Let: $$\Phi_{mn}=g(x-mD)e^{-inWx}$$ $$g(x)=\frac{1}{\sqrt D}P(\frac{2x}{D}h(x))$$ $$P(x)=\begin{cases} 1 & \quad -1<x\leq 1\\ 0 & \quad \text{else}\\ \end{cases}$$ were $D=1,W=2\pi$ and $$h(x)=\begin{cases} 1 & \quad 0<x\\ 0 & \quad \text{else}\\ \end{cases}$$ Why is it easy to see $\Phi_{mn}$ is not orthogonal?
It is supposed to be a quick and visible without a proof answer in a multiple choice test.
It is clear that $g(x)=1$ on $(0,1/2)$ and $0$ outside this interval.
Thus $g(x-m)=1$ on $(m,m+1/2)$ and $0$ outside this interval.
The basis is not orthogonal because - in particular - dot products (in the hermitian sense)

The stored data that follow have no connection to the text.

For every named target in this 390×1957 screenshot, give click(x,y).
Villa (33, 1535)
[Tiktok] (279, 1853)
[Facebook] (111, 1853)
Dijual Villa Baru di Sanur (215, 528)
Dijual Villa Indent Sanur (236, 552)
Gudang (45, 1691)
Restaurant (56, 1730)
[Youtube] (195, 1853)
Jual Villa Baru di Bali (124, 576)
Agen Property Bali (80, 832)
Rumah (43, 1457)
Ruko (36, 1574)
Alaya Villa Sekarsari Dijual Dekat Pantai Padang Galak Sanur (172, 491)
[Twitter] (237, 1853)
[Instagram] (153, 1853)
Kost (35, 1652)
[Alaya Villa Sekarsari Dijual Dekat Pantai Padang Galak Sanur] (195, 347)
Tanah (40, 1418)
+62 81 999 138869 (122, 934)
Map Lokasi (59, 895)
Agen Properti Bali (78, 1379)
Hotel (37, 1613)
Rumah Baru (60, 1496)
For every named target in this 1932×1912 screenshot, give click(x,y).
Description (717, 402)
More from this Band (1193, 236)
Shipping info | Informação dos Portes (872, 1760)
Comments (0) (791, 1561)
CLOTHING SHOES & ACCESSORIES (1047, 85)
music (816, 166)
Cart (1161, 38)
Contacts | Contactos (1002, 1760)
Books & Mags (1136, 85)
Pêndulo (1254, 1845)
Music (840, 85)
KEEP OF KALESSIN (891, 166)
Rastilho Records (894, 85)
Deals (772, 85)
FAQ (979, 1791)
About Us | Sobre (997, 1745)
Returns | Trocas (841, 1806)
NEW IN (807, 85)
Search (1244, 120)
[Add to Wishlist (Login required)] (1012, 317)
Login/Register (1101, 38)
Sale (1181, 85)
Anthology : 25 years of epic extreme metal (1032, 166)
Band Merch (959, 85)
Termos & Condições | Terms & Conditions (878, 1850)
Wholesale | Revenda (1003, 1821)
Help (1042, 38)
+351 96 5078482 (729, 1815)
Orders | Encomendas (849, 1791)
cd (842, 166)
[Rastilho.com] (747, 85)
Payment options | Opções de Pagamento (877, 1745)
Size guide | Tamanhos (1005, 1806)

$\langle \Phi_{m,n}, \Phi_{m,n+1} \rangle$ (with the same $m$) are non zero : they are equal to
$$\ \int_{m}^{m+1/2} e^{2i\pi n x}e^{-2i\pi (n+1)x}dx=\int_{m}^{m+1/2} e^{-2i\pi x}dx=\dfrac{i}{\pi}\neq 0$$
Remark: one can be fooled by the fact that many other dot products are zero. In particular, if $m \neq m'$, all dot products $\langle \Phi_{m,n}, \Phi_{m',n'} \rangle$ are zero (no common support between $[m,m+1/2]$ and $[m',m'+1/2]$).